Estamos em um ano de eleições. Em 2016, no pleito anterior, as notícias falsas promoveram uma polarização na sociedade brasileira sem precedentes, e isso só tem piorado. Um estudo do BuzzFeed do ano passado chegou a demonstrar que as notícias falsas sobre a Operação Lava-Jato geraram mais engajamento que as verdadeiras. Nos EUA, aconteceu o mesmo, com as fake news engajando mais que o jornalismo na reta final da campanha presidencial.

Portanto, prepare-se para um banho de sangue nesse ano. Mas prepare-se para fazer a sua parte para que seja, pelo menos, um pouco menos terrível. Sim, as instituições -especialmente a imprensa- precisam colocar de sua parte e fazer um trabalho (muito) melhor, mais transparente e comprometido com a verdade que o observado atualmente.

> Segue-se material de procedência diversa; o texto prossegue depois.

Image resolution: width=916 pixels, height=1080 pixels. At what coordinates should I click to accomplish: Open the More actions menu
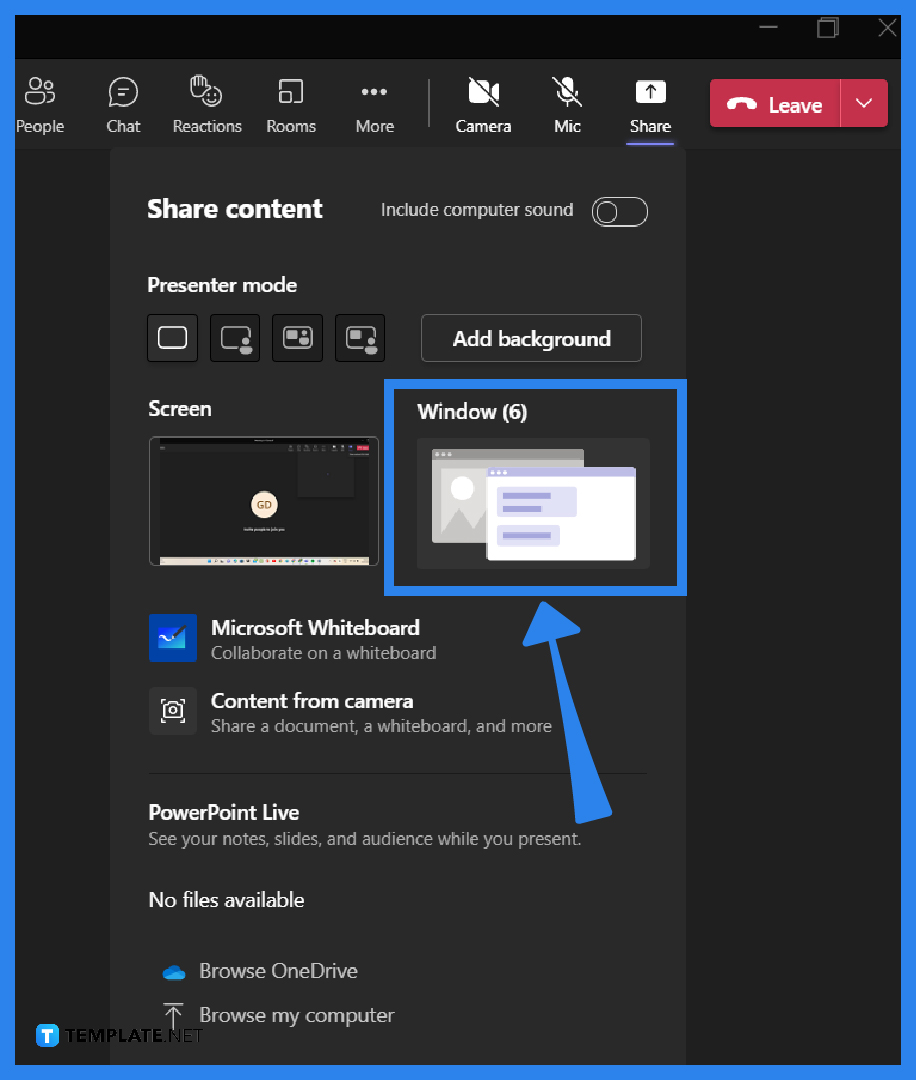point(374,103)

Mas cabe a nós cobrar isso de todas elas. E premiar quem fizer isso bem, compartilhando seus conteúdos, ao invés de qualquer coisa.

Se não fizermos a nossa parte, podemos nos afundar ainda mais no perigoso fosso da descrença, em que nada parece bom, entrando em um ciclo destrutivo de nos tornarmos mais isolados, egoístas, e menos colaborativos. E ainda podemos contaminar quem estiver a nossa volta, prejudicando a sociedade como um todo.

Precisamos reverter esse ciclo de descrença. Preste atenção no que o Gato disse à Alice, e escolha o seu caminho conscientemente. Acredite e vá em frente!